The SCDF wants to introduce lifelike figures that can bleed, suffer bruises, and even shout for help, and yet are tough enough to withstand the rigours of smoke and fire, into the training of paramedics and firefighters.

SCDF is calling for proposals to design “intelligent rescue manikins” that mimic human features and responses to crises and can interact with responders so as to simulate realistic training scenarios for emergency responders

Human beings are rarely deployed to act as casualties in paramedic and firefighter training for safety reasons. The dummies currently in use act more as “dead weights”.

Obtained off-the-shelf, these static replicas only “entice common or predictable responses from our SCDF rescuers”, said the SCDF’s tender documents, published on the Government’s e-procurement site GeBIZ last month.

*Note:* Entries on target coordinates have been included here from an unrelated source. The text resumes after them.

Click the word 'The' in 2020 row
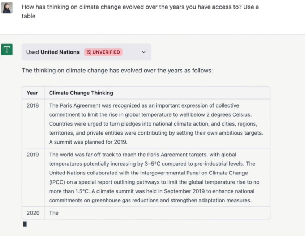The height and width of the screenshot is (236, 305). click(x=54, y=213)
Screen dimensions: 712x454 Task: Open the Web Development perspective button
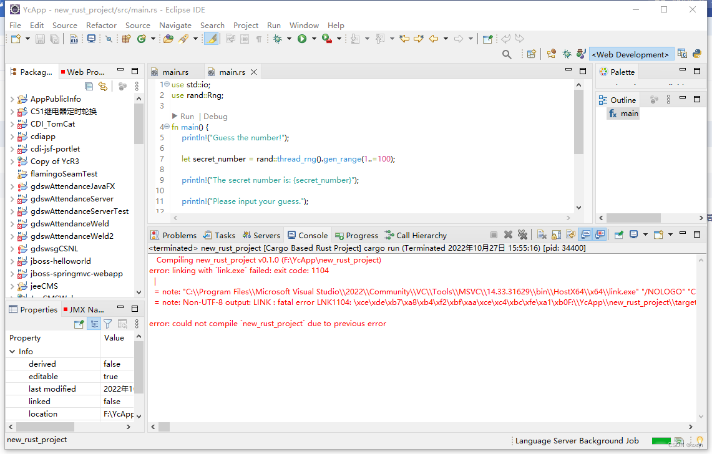[631, 54]
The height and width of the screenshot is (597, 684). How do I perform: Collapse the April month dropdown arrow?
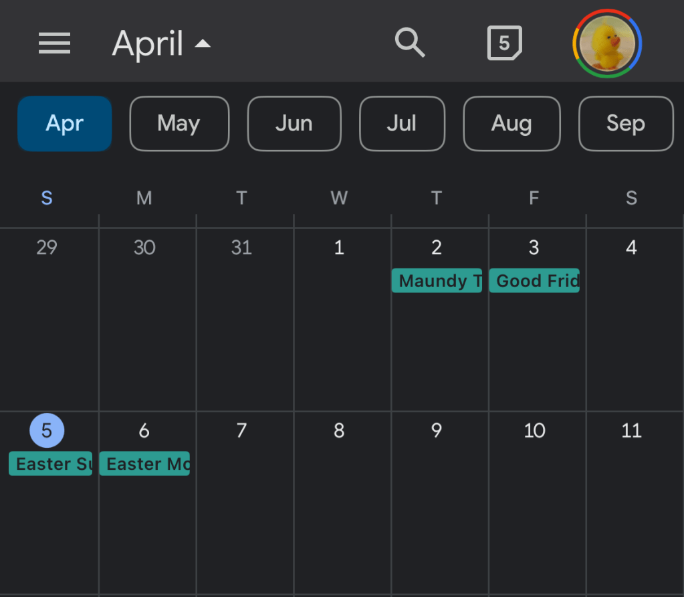click(x=202, y=44)
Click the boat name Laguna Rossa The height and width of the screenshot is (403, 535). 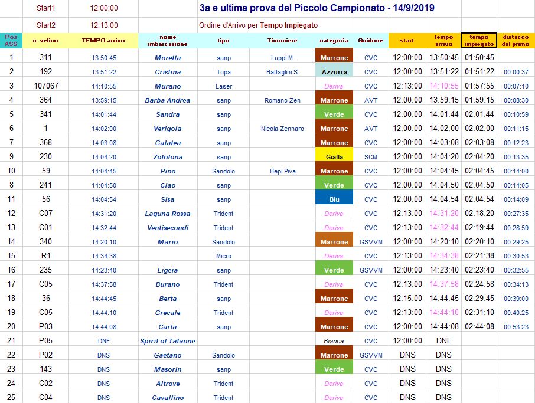(x=168, y=214)
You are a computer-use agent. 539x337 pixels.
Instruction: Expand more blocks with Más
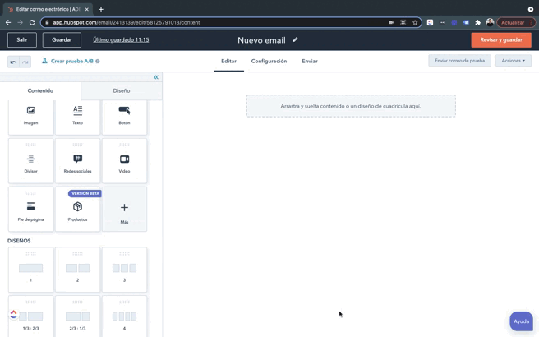124,209
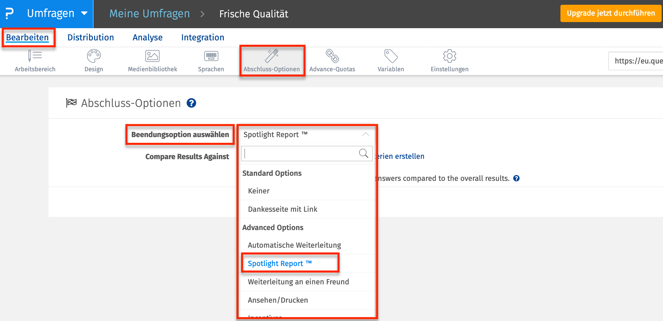Image resolution: width=663 pixels, height=321 pixels.
Task: Open the Arbeitsbereich pencil icon
Action: tap(35, 56)
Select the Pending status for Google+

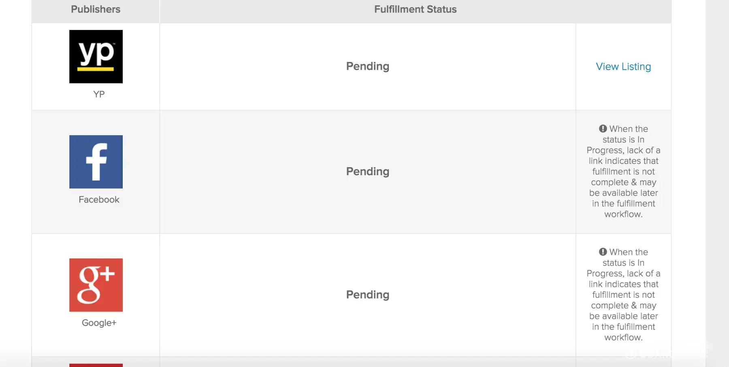point(367,295)
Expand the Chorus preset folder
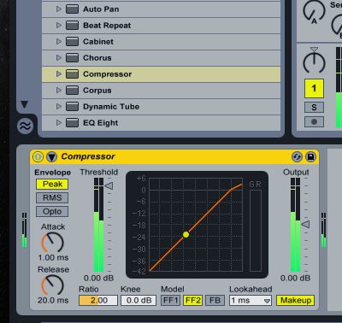 (59, 58)
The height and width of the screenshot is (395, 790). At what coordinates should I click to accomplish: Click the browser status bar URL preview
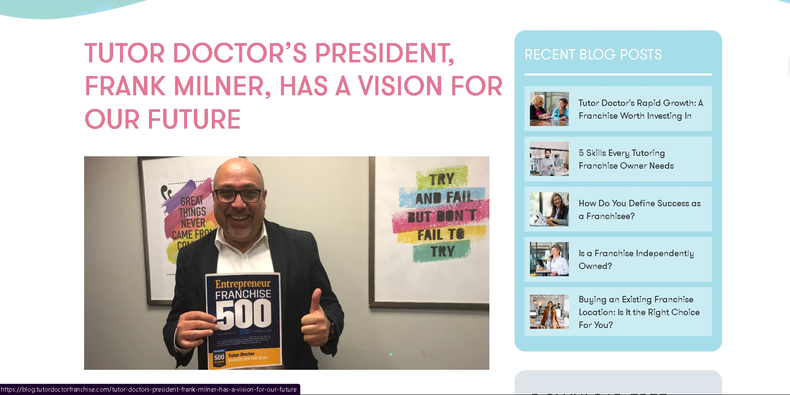(x=149, y=389)
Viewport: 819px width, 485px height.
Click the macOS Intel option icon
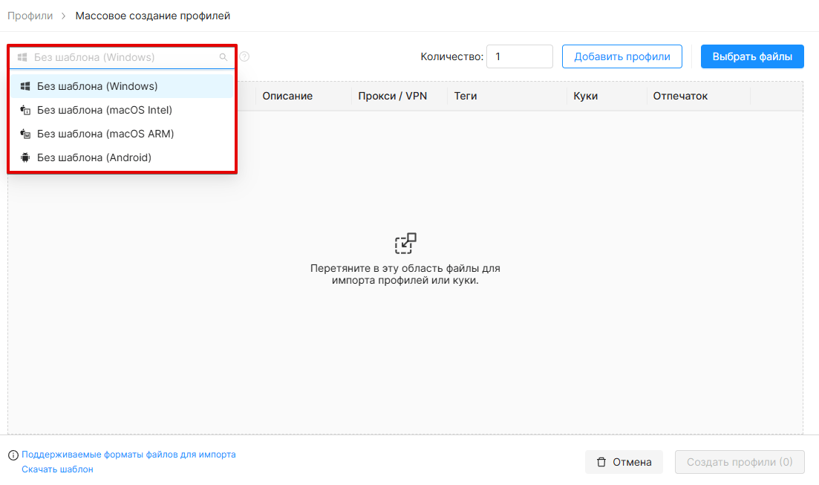pyautogui.click(x=25, y=110)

“There is a lack of interactive features to engage or provide more realistic challenges to our SCDF rescuers … Critical thinking in casualty assessment and management of casualties may be curtailed,” it said.

The “intelligent rescue manikins”, which should be 1.65m tall and weigh 60 to 65kg, must be able to mimic a wide range of injuries, such as bruises, cuts, burns and lacerations, that result from being trapped in smoke-logged or fire-ravaged rooms.

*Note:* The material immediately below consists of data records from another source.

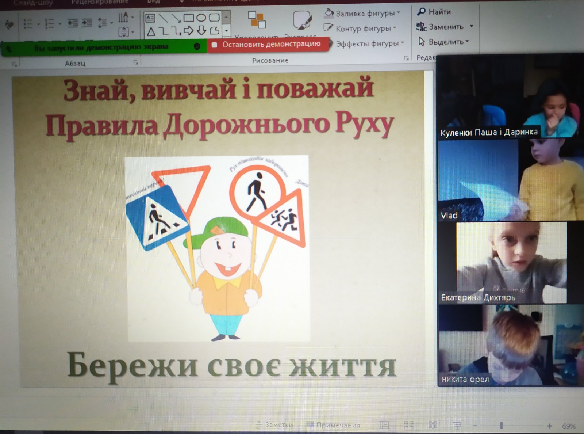Viewport: 584px width, 434px height.
Task: Click Екатерина Дихтярь's video thumbnail
Action: coord(511,262)
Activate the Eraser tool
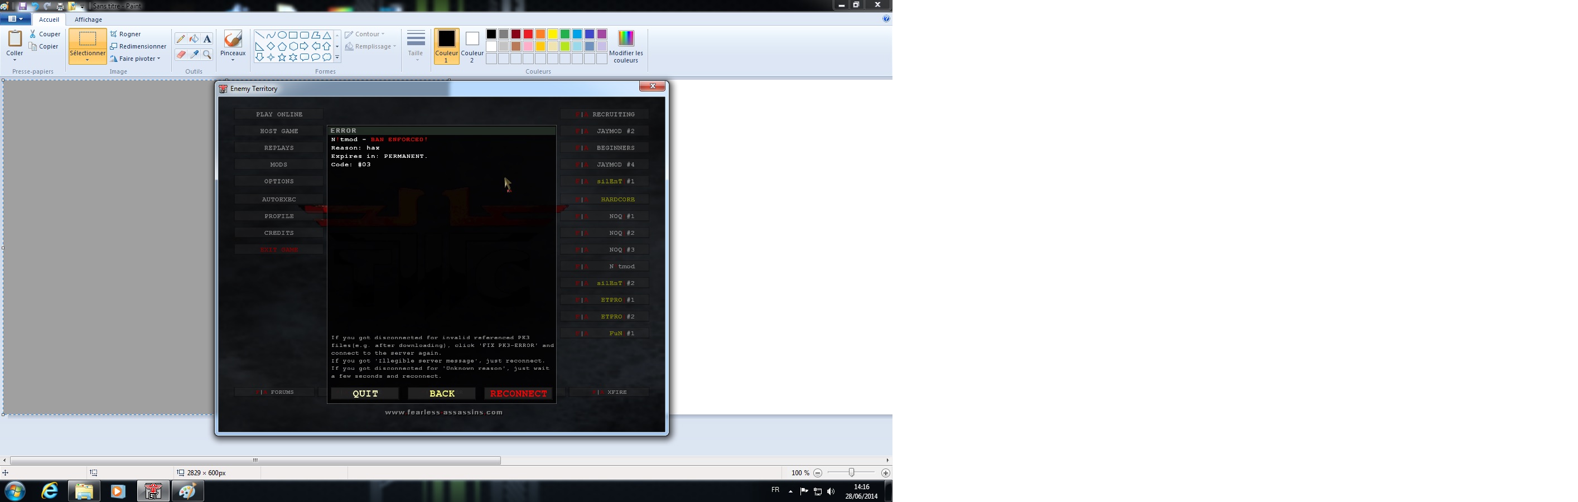 [181, 55]
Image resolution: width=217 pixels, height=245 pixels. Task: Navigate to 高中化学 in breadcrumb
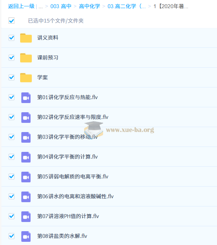(89, 6)
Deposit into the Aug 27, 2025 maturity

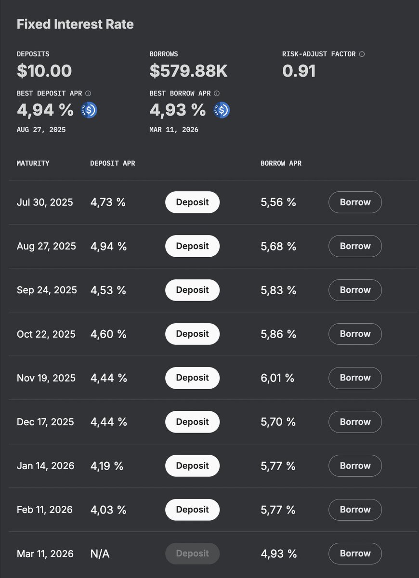(192, 246)
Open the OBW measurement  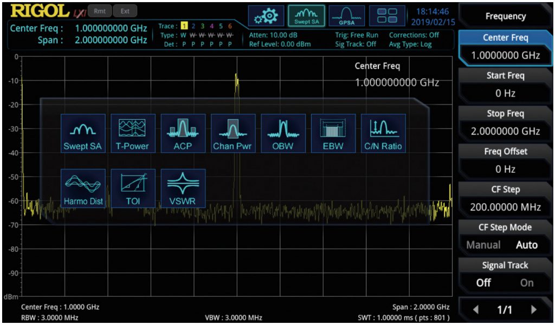tap(283, 133)
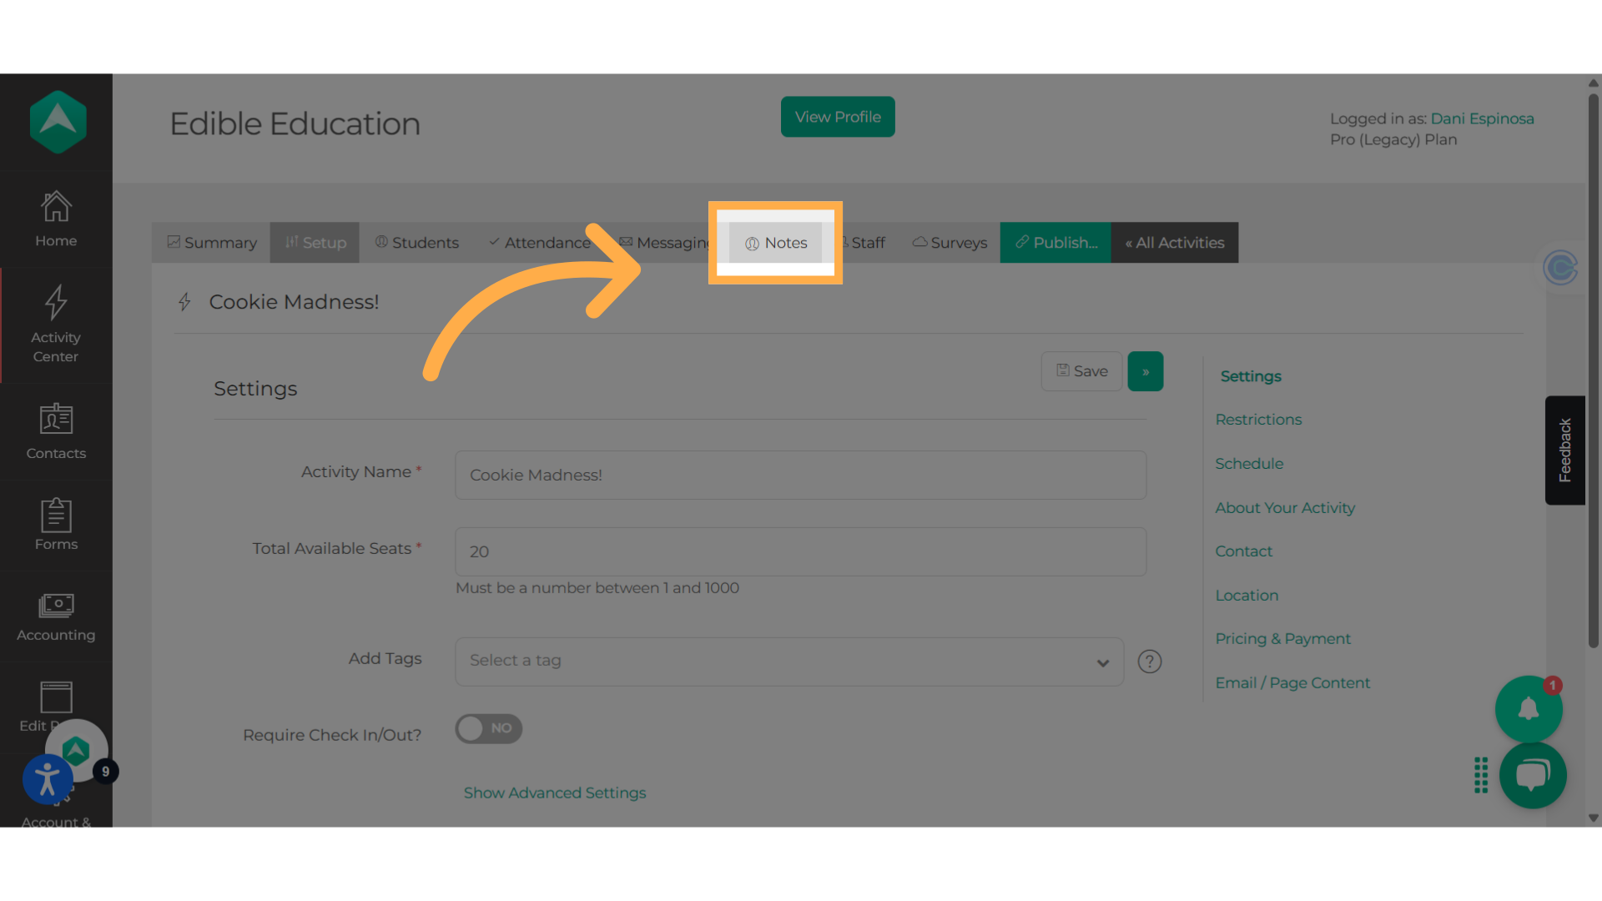This screenshot has width=1602, height=901.
Task: Switch to the Students tab
Action: [x=416, y=243]
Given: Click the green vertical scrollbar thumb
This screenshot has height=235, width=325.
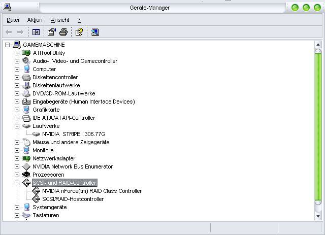Looking at the screenshot, I should pos(318,127).
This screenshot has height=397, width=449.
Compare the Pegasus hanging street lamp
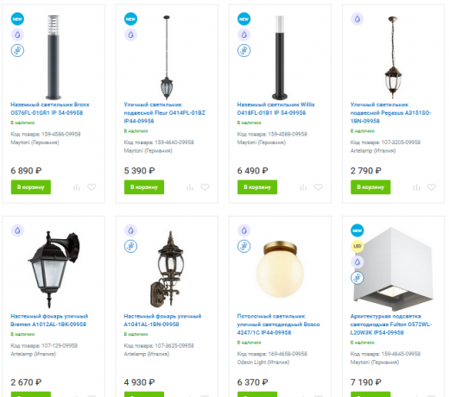point(416,187)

The manikins will need to be abrasion-resistant and waterproof, and their joints will need to be moveable to allow proper practice of response techniques such as the fireman’s lift, putting casualties in a recovery position and applying bandages. The manikins’ limbs should also be detachable to allow attachment of other limbs that replicate special injuries, such as amputation and impalement.

The manikins must also be able to play pre-recorded messages, so that acoustic listening devices can be used to detect them and triangulate their location. This simulates a situation where victims may be trapped under collapsed structures or rubble.

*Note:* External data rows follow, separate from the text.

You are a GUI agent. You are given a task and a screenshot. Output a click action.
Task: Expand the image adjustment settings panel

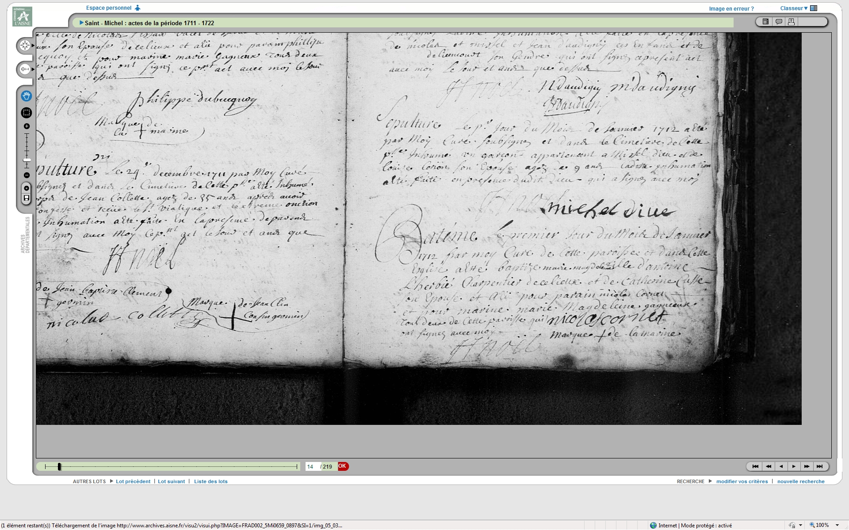pos(25,69)
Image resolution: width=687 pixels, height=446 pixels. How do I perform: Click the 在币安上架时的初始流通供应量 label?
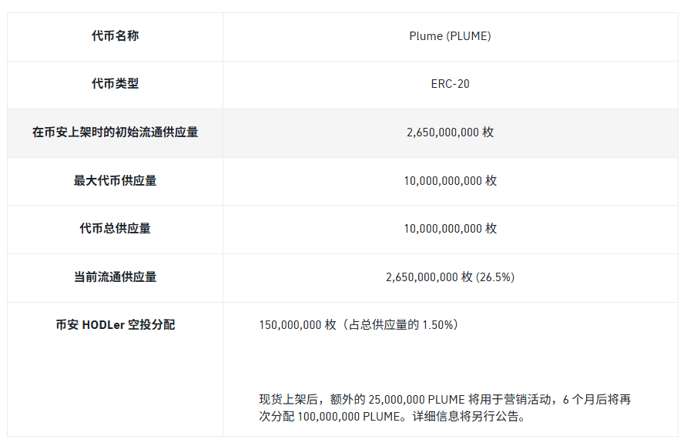pos(116,132)
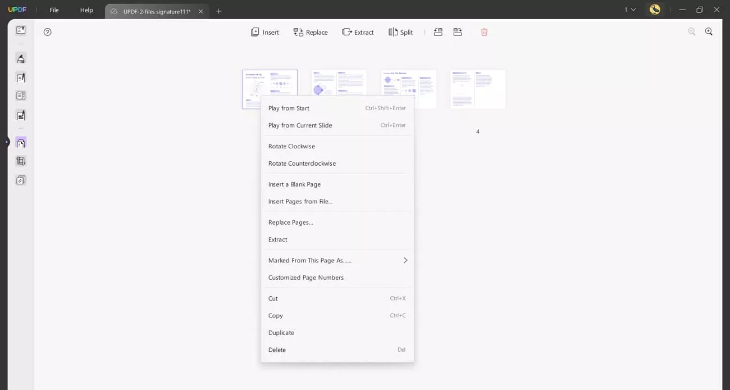Screen dimensions: 730x390
Task: Click the Split button in the toolbar
Action: [x=400, y=32]
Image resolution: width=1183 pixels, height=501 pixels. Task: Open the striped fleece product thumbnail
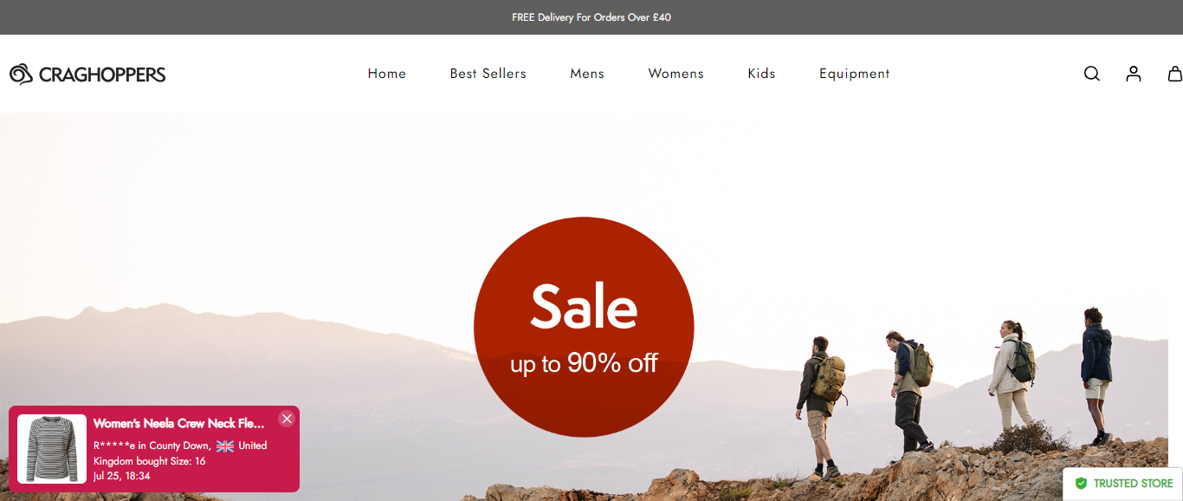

They must also be able to emit body heat so that responders can learn to use thermal imaging cameras, which is used to locate victims in smoke-filled environments.

A countdown timer embedded in the manikin will track if search and rescue operations are executed within stipulated timings. A power supply that can fuel the mankin for four hours on a single charge should be encased within, for portability reasons.

The manikins should also designed such that rescuers can programme their responses and communications remotely using a console that can control at least two manikins.

Prospective suppliers will have up to May 15 to submit applications.

The tender was called under the Public-Private Co-Innovation Partnership, a platform for the Government and local companies to co-develop innovative solutions to meet public needs. While the project is open to all companies, more support will be given to small and medium enterprises based here, if they are awarded the tender.